--- What needs to be done ---
Without pictures, repeat exactly the lines from the one containing "Toggle \n non-printable characters in request" through the end of the entries.

--- Data records ---
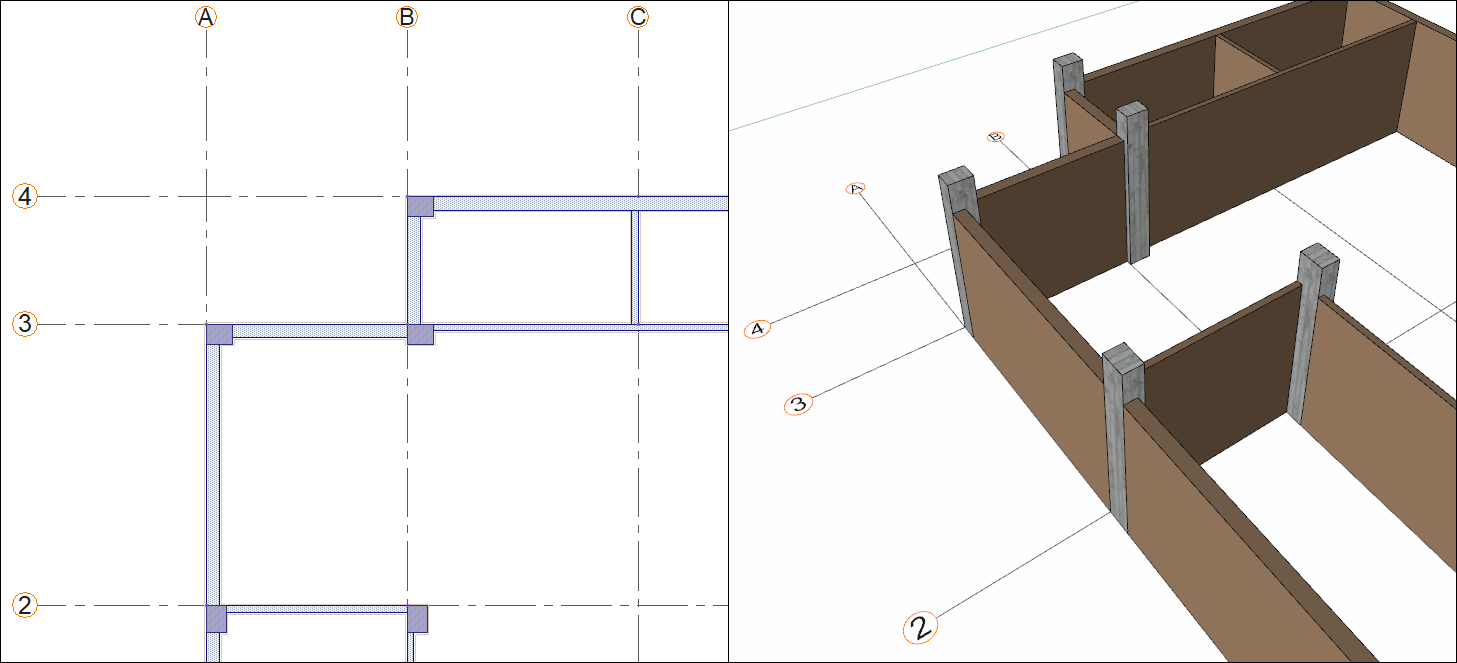Select the column at grid B-2 in plan
Image resolution: width=1457 pixels, height=663 pixels.
coord(418,618)
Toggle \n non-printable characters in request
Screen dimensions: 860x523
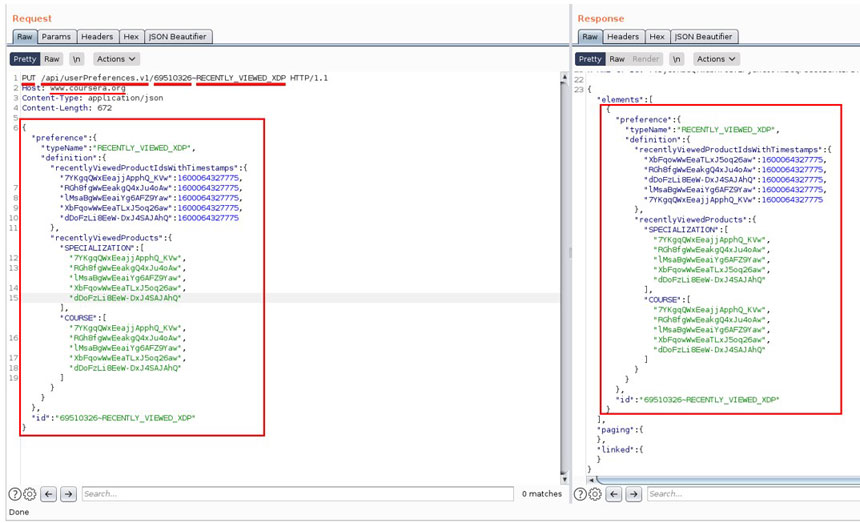tap(76, 59)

--- Response to this task ---
Toggle \n non-printable characters in request
Screen dimensions: 860x523
tap(76, 59)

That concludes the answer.